Ceci dit, l’année 2012 devra connaitre une baisse sensible si la tendance se poursuit. A ce jour nous n’avions pas encore enregistré un accident de plus de 20 tués. Par contre, nous assistons à une montée vertigineuse des accidents impliquant les camions surtout de nuit où les chauffeurs se livrent à l’excès de vitesse. Ces accidents sont souvent spectaculaires avec à la clé la mort du chauffeur et l’interruption de la circulation.

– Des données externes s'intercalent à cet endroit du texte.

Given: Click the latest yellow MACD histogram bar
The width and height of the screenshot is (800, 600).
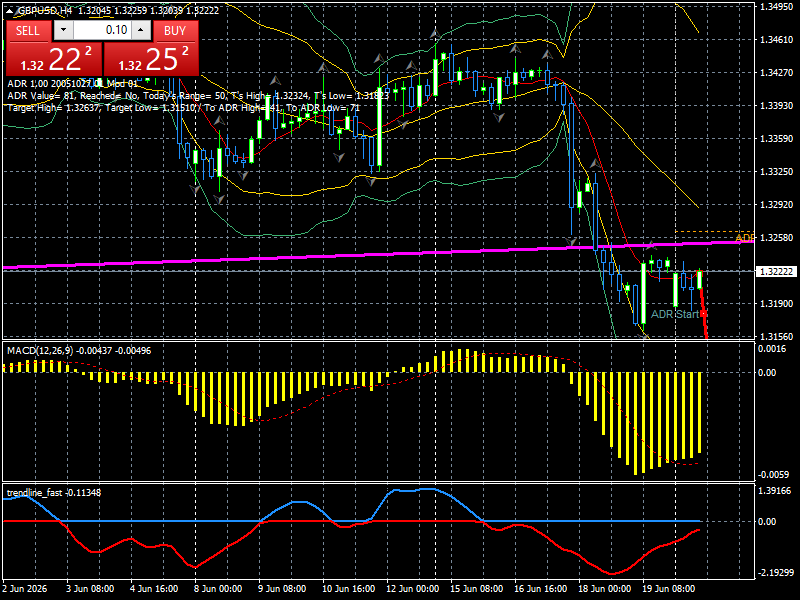Looking at the screenshot, I should point(699,413).
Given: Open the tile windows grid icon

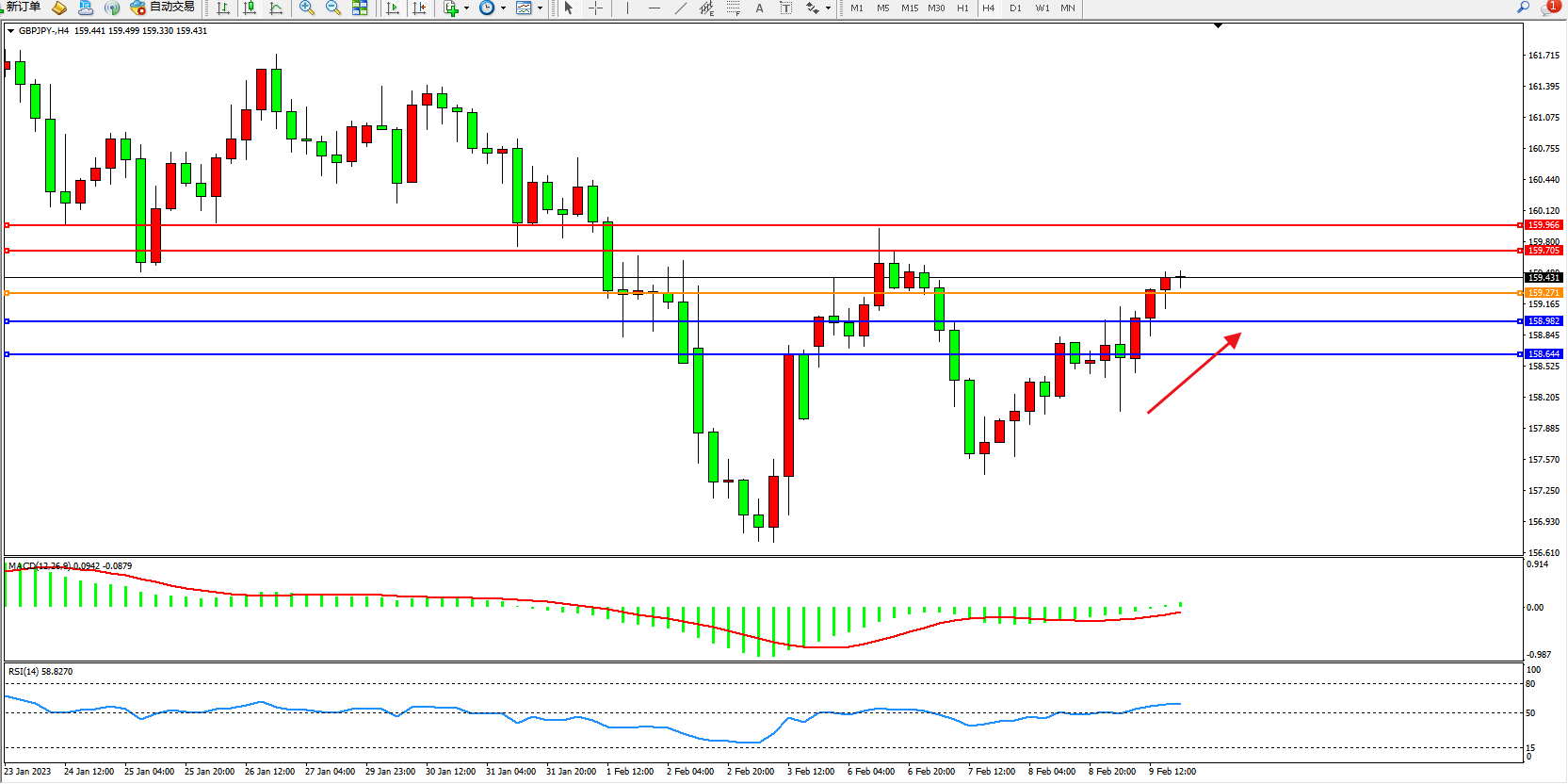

L’année qui s’achève a vu s’accroitre le risque routier au passage à niveau. Des collisions entre les trains et les véhicules sont rentrées dans l’actualité de la sécurité routière. Les accidents urbains moins médiatisés parce qu’ils font moins de victime par accident, mais connaissent un nombre important qui ne sont malheureusement  pas totalement consolidés dans les données collectées sur l’ensemble du territoire. Quelque soit les chiffres que nous obtiendrons cette année au  Cameroun le taux de mortalité attribuable aux accidents de la route restera plus élevé comme dans les pays à revenu faible ou intermédiaire soit 21,5 à 19,5 pour 100 000 habitants respectivement alors que dans les pays à revenu élevé on se situe à10,3 pour 100 000 habitants.

SECUROUTE travaille en étroite collaboration avec les autorités publiques, les entreprises privées, et les autres associations de sécurité routière pour ramener le nombre de tués sous la barre de 750 avant 2020. Nous ne serons pas loin de la moyenne annuelle depuis une décennie qui tourne autour de 1500 tués et 7000 blessés par an. En terme de d’évaluation financière, c’est de plus 100 milliards de Fcfa, soit 2% de notre produit national brut. Si on s’en tient à ces chiffres, l’accroissement de la motorisation, des actions opérationnelles concertées et ciblées sont nécessaires pour stabiliser et inverser la tendance actuelle.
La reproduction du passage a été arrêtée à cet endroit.